Db2 Big SQL configuration utility

A utility is available to configure the Db2® Big SQL service on Cloudera Data Platform (CDP).

Usage notes

The Db2 Big SQL configuration utility bigsql-config is located in the /usr/ibmpacks/IBM-Big_SQL/7.1.0.0/bigsql-cli/ directory after the Db2 Big SQL top-level package is installed.

You must run the bigsql-config utility on the Db2 Big SQL Head node.

A superuser (root or sudo user) or the bigsql user can run the utility. If you run the utility as the bigsql user, the utility shows only the options that do not require superuser privilege. For options that only a superuser can run, you must log on as a superuser. Run the utility with the -help option to see the options that are available for each user.

Run the bigsql-config utility before you install the Db2 Big SQL service to set installation parameter values, such as Cloudera Manager connection information.

You also run the bigsql-config utility to configure security and whether you want to enable the integration of Db2 Big SQL with HBase. You can set these configuration options before or after you install Db2 Big SQL. After Db2 Big SQL is installed, you can run the utility directly from the shell after you log on to the bigsql account.

The following table describes the parameters that you can configure.

Table 1. Db2 Big SQL configuration parameters
Configuration parameter Description Default value
BIGSQL_USER Db2 Big SQL service user name. bigsql
BIGSQL_USER_ID Db2 Big SQL service numeric uid. 2824
BIGSQL_GROUP Db2 Big SQL service group name. hadoop
HIVE_USER Hive user name. hive
HIVE_GRP Hive group name. hive
HDFS_USER HDFS user name. Must be a valid HDFS superuser.

hdfs

HBASE_USER HBase user name (if HBase is installed). hbase
HADOOP_GRP Hadoop user group name. hadoop
USERS_GRP Proxy user group. users
SYSADMGRP_ID Db2 Big SQL service group numeric gid. 43210
SUDO_SSH_USER Sudo SSH user. root
SECURITY_TYPE User authentication type (ldap, kerberos, ldap_kerberos).

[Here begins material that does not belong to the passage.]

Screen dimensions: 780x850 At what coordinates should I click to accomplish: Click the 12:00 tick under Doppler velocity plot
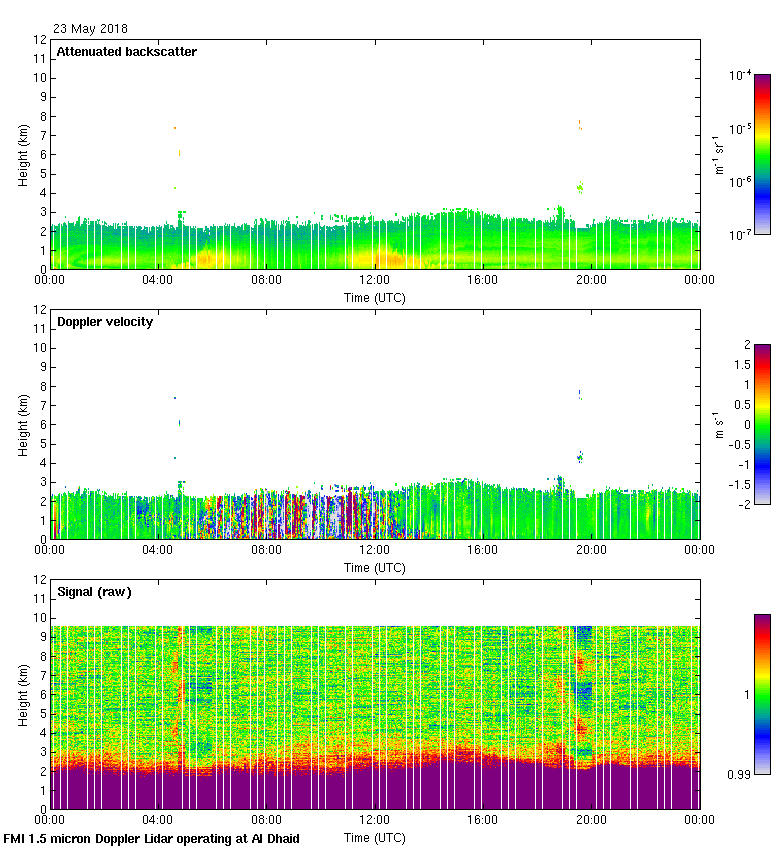pos(375,550)
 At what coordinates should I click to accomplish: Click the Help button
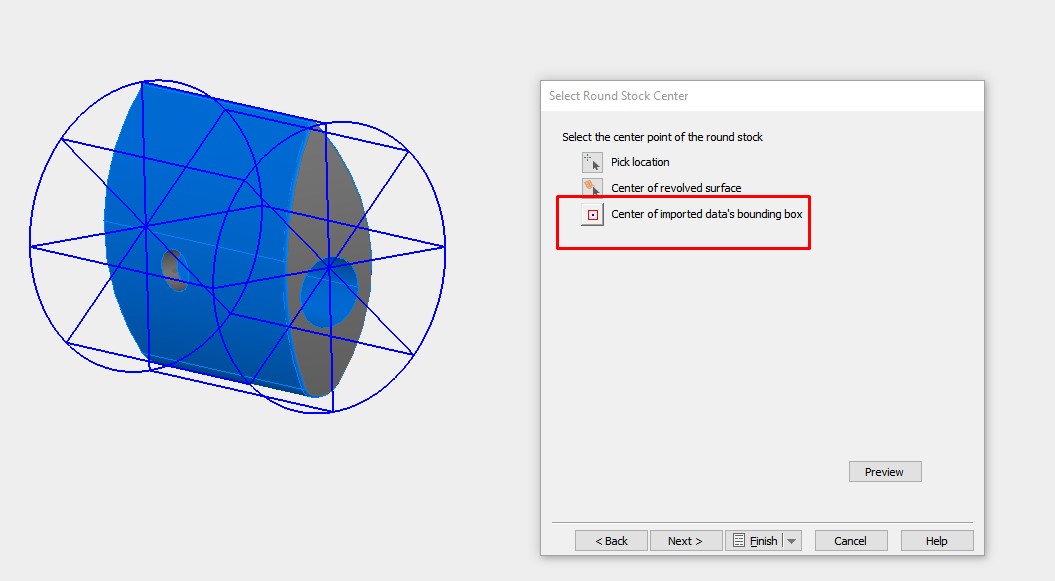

The default value is os, which means operating system local users.

os
CUSTOM_PAM_FILE If Pluggable Authentication Modules (PAM) is enabled, the PAM file location. This file must exist on all Db2 Big SQL nodes.  
DO_HIVE_WAREHOUSE_SETUP Specifies whether HDFS file Access Control Lists (ACLs) are created to grant permissions to the Db2 Big SQL service user across the Hive warehouse.
Notes: If you have a very large number of files and directories, this operation might take a long time to complete, and potentially exceed the timeout of the install.

If you have Ranger installed on the cluster, a Ranger policy is preferable to HDFS ACLs.

True
DO_NODE_MANAGER_SETUP Specifies whether to create the Db2 Big SQL user on NodeManager nodes.
Note: YARN jobs that are run by LOAD and ACID table compaction need the Db2 Big SQL user on NodeManager nodes. Change DO_NODE_MANAGER_SETUP=True if you plan to use these statements.
False
ALLOW_TIME_OUT Specifies whether to allow Db2 Big SQL worker nodes to time out during the installation process. False
ALLOW_FAILURES Specifies whether to allow Db2 Big SQL worker nodes to fail during the installation process. False
REQUIRED_WORKER_PERCENTAGE During the installation process, the minimum percentage of Db2 Big SQL workers that must successfully complete a step before continuing with the next step in the process. 100
TIME_OUT_LIMIT The maximum timeout limit, in minutes, after the last Db2 Big SQL worker completes the current step in the installation process. 5
VAR_DIR Directory where Db2 Big SQL puts files that are large or can potentially grow, such as log files. /var/ibm/bigsql
DBPATH Location of the Db2 Big SQL metastore.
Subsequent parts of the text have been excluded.